Разбудил Витю знакомый домашний шум. Как будто над их дачей пролетел вертолет. Начались обычные утренние полеты. Витя поймал себя на том, что даже прислушался к шагам за стеной. Вот сейчас откроется дверь, войдет мама и скажет: «Сынок, вставай скорей, попей молочка, пока оно парное, тепленькое». Витя даже чувствует во рту противный, приторный вкус козьего молока и просыпается окончательно.
Совсем светло, сквозь полотно палатки угадывается яркое утреннее солнце. Витя приподнял голову. Какая-то блямба нависла над глазом, мешает смотреть. Глаза начинают косить, и в поле зрения возникает почему-то его собственный нос.
Чьи-то шаги действительно приближаются к палатке. Но не легкие мамины, а грузные, явно мужские.
— Туточки! Сюды, будь ласка! — слышит Витя голос Левши.
Полог палатки откинулся, и в проходе появилась белая фигура, «Доктор, — понимает Витя. — Значит, вертолет действительно был».
— Ну, ну, где тут мои пациенты? — мягким баритоном заговорил доктор.
Вите отлично знакомы эти наигранно бодрые, чисто докторские вопросы. Вслед за ними обычно появляется холодный скользкий градусник, а потом зачастую и касторка.

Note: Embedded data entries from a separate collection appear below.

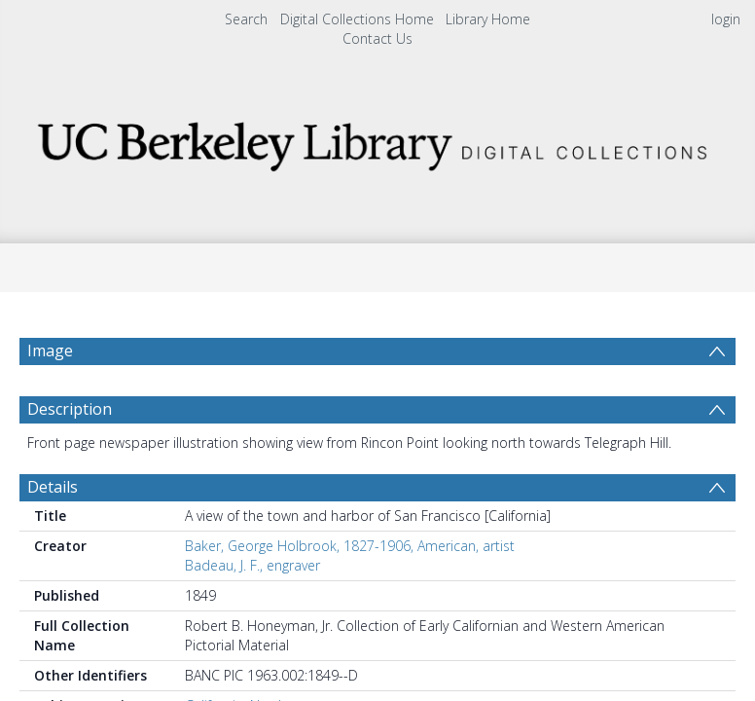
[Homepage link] (378, 142)
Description (69, 409)
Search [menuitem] (246, 19)
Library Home (488, 19)
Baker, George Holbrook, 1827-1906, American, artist (350, 545)
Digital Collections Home (357, 19)
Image (50, 350)
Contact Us (377, 38)
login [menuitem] (725, 19)
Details (52, 487)
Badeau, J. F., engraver (252, 565)
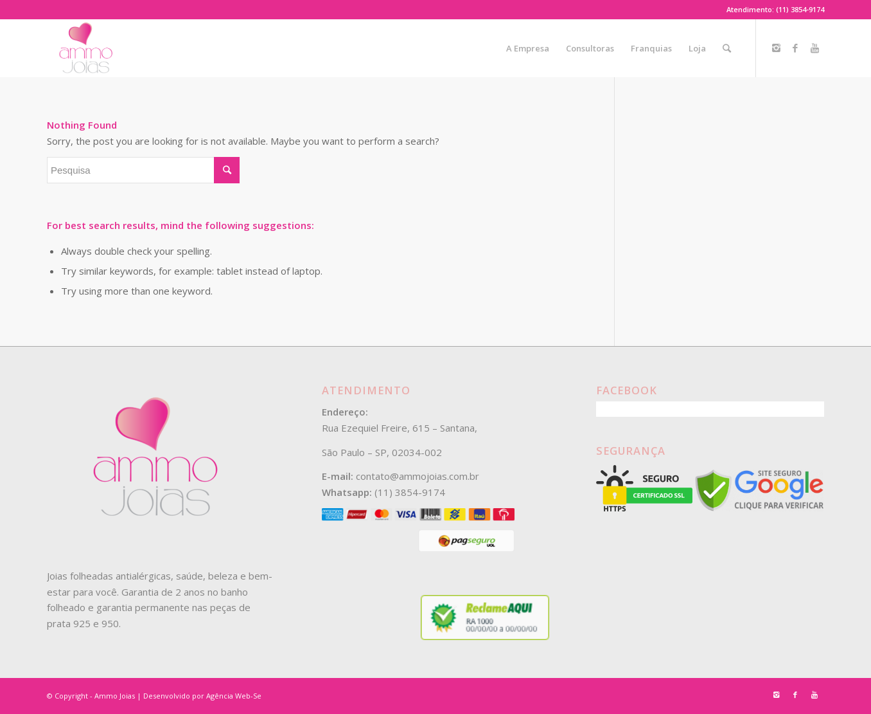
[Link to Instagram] (776, 47)
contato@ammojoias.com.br (417, 476)
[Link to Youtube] (814, 47)
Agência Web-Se (233, 695)
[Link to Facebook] (795, 47)
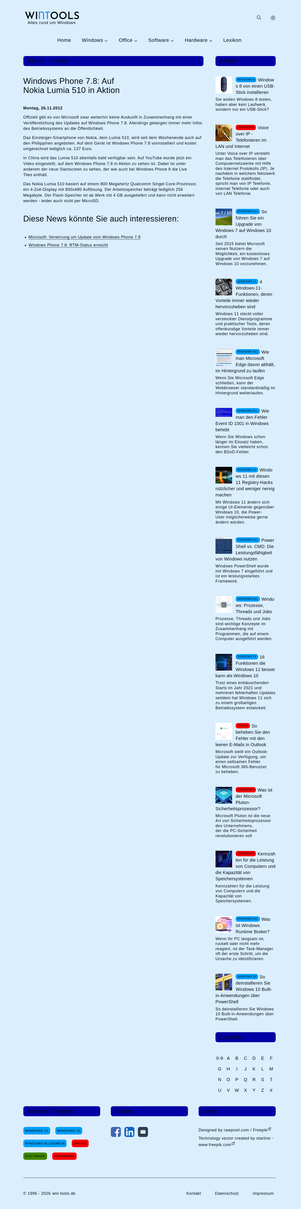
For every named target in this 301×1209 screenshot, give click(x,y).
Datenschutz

Но на Камчатке и доктора, видно, особые. Опустившись на колени перед Витей, доктор пощупал его пульс, потом придавил двумя пальцами шишку над глазом и, не говоря ни слова, пересел к радисту.
— Немедленно госпитализировать. Погрузим на наш вертолет! — сказал он появившемуся у палатки Арсению Николаевичу.
«Кого госпитализировать? Витю или радиста? Иди обоих? И почему доктор ничего не сказал после осмотра? А может, его дела так плохи, что врач не решился высказаться при пациенте? И куда девался Коля? Вечно, когда он нужен, куда-то исчезает. Ведь он не пациент, при нем доктор скажет, кого госпитализировать».
Вите становится очень жалко себя. Он тихонько дотронулся пальцем до шишки, надавил на нее, но почему-то почти не почувствовал боли. Наверно, поврежден нерв, командующий болевыми ощущениями.
Он приподнял голову, и вдруг палатка зашаталась, затрещала, поплыла куда-то вверх. Витя закрыл глаза, чтобы исчезло противное головокружение, а когда открыл, увидел над головой голубое небо.
Ничего не понимая, мальчик огляделся по сторонам. Вокруг него и радиста собралось все население лагеря. Тут же поблизости, на берегу речки, стоят два вертолета, до странности похожие на двух огромных бескрылых кузнечиков.